Patient A
By Lee Blessing

Kim describes being diagnosed with HIV and having to break the news to her parents.

KIM

...The first time I was tested for HIV, the test wasn't conclusive. So I had another one. That was inconclusive, too. So I had one more. Five days after I turned twenty-two, the results came back positive.

The doctor gave me some time alone, before my folks came in. I began to cry. I looked out the window, and the clouds were moving against the sun, swirling. My life came into my mind. I thought about when I lived in Tamaqua, and the lake, and ice skating... I thought of everything, and that it was all over. No boyfriend, husband, kids, grandkids. My eyes were closed. Suddenly I felt as if someone was lying by my side. There was pressure against my whole side, a warmth - I felt it. I heard a voice that said it would all be ok. That everyone in the family would be able to handle it. And I opened my eyes, and no one was in the room.

My mother was the first to come in. She knew as soon as she looked at me. She came around and just lunged onto the bed ad cried and hugged me and pushed my hair back and... comforted me.
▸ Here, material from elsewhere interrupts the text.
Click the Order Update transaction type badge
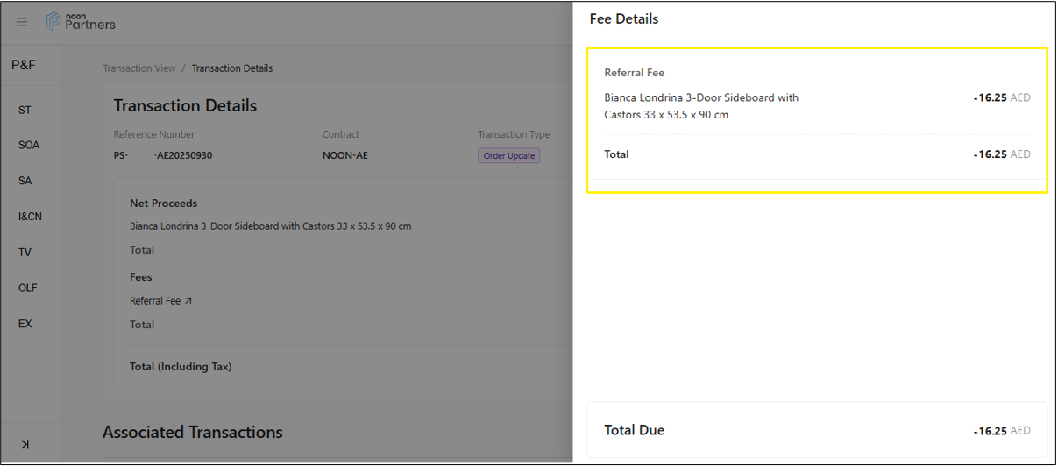This screenshot has width=1058, height=466. pyautogui.click(x=508, y=155)
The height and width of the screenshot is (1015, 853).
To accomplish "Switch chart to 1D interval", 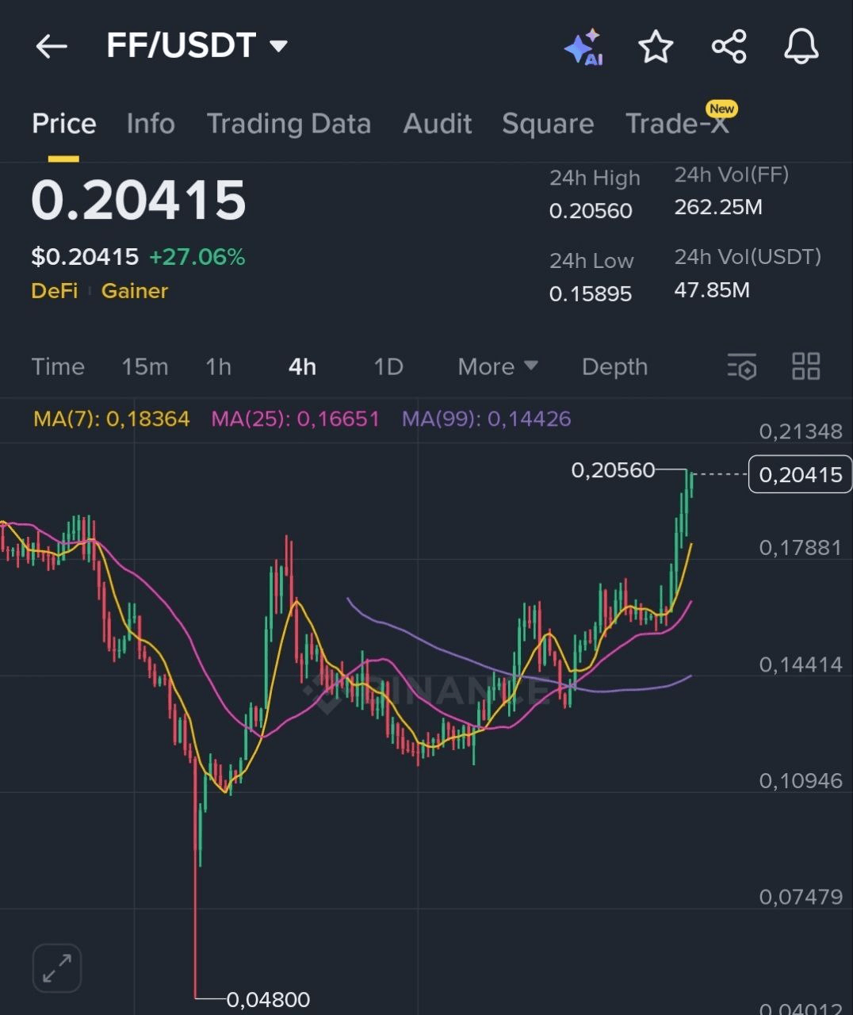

She talked about her own parents, who'd been killed years before in a car accident and how they'd be waiting in heaven for me, along with Grandma Zebleckas and even their dog that died, too. I think if she could have put everything that had ever lived into heaven for me at that moment, she would have.

When we'd calmed down, my father came in. That was harder... He shook, and he cried... I said, "Put your head on my shoulder," and he did. And I... petted his head, and said, "It's going to be ok. We're going to get through this." And Mom was rubbing his back, and he just kept crying and crying. He kept saying it had to be a mistake, that he didn't believe it, that it can't be. It just can't be. And I said, "Dad, it is."